(Rows on where targets show up)
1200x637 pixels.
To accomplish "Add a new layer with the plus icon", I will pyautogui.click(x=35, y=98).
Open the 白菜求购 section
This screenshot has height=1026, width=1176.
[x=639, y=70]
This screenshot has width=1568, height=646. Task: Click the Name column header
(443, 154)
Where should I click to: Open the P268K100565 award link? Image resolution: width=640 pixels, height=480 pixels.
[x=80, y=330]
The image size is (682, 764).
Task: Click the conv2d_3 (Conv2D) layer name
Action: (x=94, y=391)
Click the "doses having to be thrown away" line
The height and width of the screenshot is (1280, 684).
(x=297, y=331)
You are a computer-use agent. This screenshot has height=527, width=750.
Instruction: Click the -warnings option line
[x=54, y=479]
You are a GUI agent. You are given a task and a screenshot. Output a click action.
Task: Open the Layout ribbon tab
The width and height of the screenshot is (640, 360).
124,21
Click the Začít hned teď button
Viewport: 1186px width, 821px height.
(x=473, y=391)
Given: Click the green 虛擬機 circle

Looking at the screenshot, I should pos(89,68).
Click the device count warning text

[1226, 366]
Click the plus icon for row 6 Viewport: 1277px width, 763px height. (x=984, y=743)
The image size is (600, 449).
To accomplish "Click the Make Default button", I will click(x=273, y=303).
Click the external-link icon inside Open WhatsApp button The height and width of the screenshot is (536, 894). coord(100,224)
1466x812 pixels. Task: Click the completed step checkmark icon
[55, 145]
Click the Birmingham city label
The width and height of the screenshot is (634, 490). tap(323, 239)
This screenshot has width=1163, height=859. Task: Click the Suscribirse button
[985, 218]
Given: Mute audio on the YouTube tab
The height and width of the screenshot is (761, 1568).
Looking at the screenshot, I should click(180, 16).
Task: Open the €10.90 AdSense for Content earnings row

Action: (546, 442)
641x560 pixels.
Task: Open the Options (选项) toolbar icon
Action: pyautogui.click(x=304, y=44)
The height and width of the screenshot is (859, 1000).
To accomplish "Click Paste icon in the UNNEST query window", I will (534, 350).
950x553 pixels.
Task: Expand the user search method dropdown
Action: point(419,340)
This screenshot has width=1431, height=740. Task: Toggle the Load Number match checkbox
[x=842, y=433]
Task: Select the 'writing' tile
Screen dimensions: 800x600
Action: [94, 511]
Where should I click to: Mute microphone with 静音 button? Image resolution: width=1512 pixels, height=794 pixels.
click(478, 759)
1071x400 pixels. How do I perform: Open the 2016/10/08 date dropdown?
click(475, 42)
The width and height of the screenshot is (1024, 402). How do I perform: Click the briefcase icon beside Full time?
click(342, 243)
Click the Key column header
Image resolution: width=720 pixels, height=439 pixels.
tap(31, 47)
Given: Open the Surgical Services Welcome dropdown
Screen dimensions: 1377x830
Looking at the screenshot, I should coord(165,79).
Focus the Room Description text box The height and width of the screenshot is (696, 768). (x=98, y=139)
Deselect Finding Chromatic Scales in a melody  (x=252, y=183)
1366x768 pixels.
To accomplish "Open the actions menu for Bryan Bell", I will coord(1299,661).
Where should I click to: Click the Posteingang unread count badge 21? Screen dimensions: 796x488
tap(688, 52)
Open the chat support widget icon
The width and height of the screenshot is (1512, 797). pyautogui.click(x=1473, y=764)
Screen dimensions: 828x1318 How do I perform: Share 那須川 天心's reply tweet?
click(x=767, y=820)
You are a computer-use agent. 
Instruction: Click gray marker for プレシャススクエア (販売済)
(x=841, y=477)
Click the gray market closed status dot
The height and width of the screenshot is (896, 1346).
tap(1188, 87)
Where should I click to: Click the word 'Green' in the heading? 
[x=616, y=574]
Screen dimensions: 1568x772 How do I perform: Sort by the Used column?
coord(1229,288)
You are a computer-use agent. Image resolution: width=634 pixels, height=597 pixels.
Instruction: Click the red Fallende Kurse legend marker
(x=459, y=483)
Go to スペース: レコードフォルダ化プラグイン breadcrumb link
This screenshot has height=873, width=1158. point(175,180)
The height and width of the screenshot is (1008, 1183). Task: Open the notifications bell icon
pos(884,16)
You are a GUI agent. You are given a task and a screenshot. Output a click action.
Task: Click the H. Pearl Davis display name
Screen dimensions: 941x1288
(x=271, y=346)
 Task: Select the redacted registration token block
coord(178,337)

- _DESCRIPTION OF THE TASK_
Return all of the material above, line for line, with no changes.

- _TASK RESPONSE_
1200x637 pixels.
To accomplish "Add a new layer with the plus icon", I will pyautogui.click(x=35, y=98).
Open the 白菜求购 section
This screenshot has height=1026, width=1176.
[x=639, y=70]
This screenshot has width=1568, height=646. Task: Click the Name column header
(443, 154)
Where should I click to: Open the P268K100565 award link? Image resolution: width=640 pixels, height=480 pixels.
[x=80, y=330]
The image size is (682, 764).
Task: Click the conv2d_3 (Conv2D) layer name
Action: (x=94, y=391)
Click the "doses having to be thrown away" line
The height and width of the screenshot is (1280, 684).
(x=297, y=331)
You are a computer-use agent. This screenshot has height=527, width=750.
Instruction: Click the -warnings option line
[x=54, y=479]
You are a GUI agent. You are given a task and a screenshot. Output a click action.
Task: Open the Layout ribbon tab
The width and height of the screenshot is (640, 360).
124,21
Click the Začít hned teď button
Viewport: 1186px width, 821px height.
(x=473, y=391)
Given: Click the green 虛擬機 circle

Looking at the screenshot, I should pos(89,68).
Click the device count warning text

[1226, 366]
Click the plus icon for row 6 Viewport: 1277px width, 763px height. (x=984, y=743)
The image size is (600, 449).
To accomplish "Click the Make Default button", I will click(x=273, y=303).
Click the external-link icon inside Open WhatsApp button The height and width of the screenshot is (536, 894). coord(100,224)
1466x812 pixels. Task: Click the completed step checkmark icon
[55, 145]
Click the Birmingham city label
The width and height of the screenshot is (634, 490). tap(323, 239)
This screenshot has width=1163, height=859. Task: Click the Suscribirse button
[985, 218]
Given: Mute audio on the YouTube tab
The height and width of the screenshot is (761, 1568).
Looking at the screenshot, I should click(180, 16).
Task: Open the €10.90 AdSense for Content earnings row

Action: (546, 442)
641x560 pixels.
Task: Open the Options (选项) toolbar icon
Action: pyautogui.click(x=304, y=44)
The height and width of the screenshot is (859, 1000).
To accomplish "Click Paste icon in the UNNEST query window", I will (534, 350).
950x553 pixels.
Task: Expand the user search method dropdown
Action: point(419,340)
This screenshot has width=1431, height=740. Task: Toggle the Load Number match checkbox
[x=842, y=433]
Task: Select the 'writing' tile
Screen dimensions: 800x600
Action: [94, 511]
Where should I click to: Mute microphone with 静音 button? Image resolution: width=1512 pixels, height=794 pixels.
click(478, 759)
1071x400 pixels. How do I perform: Open the 2016/10/08 date dropdown?
click(475, 42)
The width and height of the screenshot is (1024, 402). How do I perform: Click the briefcase icon beside Full time?
click(342, 243)
Click the Key column header
Image resolution: width=720 pixels, height=439 pixels.
tap(31, 47)
Given: Open the Surgical Services Welcome dropdown
Screen dimensions: 1377x830
Looking at the screenshot, I should coord(165,79).
Focus the Room Description text box The height and width of the screenshot is (696, 768). (x=98, y=139)
Deselect Finding Chromatic Scales in a melody  (x=252, y=183)
1366x768 pixels.
To accomplish "Open the actions menu for Bryan Bell", I will coord(1299,661).
Where should I click to: Click the Posteingang unread count badge 21? Screen dimensions: 796x488
tap(688, 52)
Open the chat support widget icon
The width and height of the screenshot is (1512, 797). pyautogui.click(x=1473, y=764)
Screen dimensions: 828x1318 How do I perform: Share 那須川 天心's reply tweet?
click(x=767, y=820)
You are a computer-use agent. 
Instruction: Click gray marker for プレシャススクエア (販売済)
(x=841, y=477)
Click the gray market closed status dot
The height and width of the screenshot is (896, 1346).
tap(1188, 87)
Where should I click to: Click the word 'Green' in the heading? 
[x=616, y=574]
Screen dimensions: 1568x772 How do I perform: Sort by the Used column?
coord(1229,288)
You are a computer-use agent. Image resolution: width=634 pixels, height=597 pixels.
Instruction: Click the red Fallende Kurse legend marker
(x=459, y=483)
Go to スペース: レコードフォルダ化プラグイン breadcrumb link
This screenshot has height=873, width=1158. point(175,180)
The height and width of the screenshot is (1008, 1183). Task: Open the notifications bell icon
pos(884,16)
You are a GUI agent. You are given a task and a screenshot. Output a click action.
Task: Click the H. Pearl Davis display name
Screen dimensions: 941x1288
(x=271, y=346)
 Task: Select the redacted registration token block
coord(178,337)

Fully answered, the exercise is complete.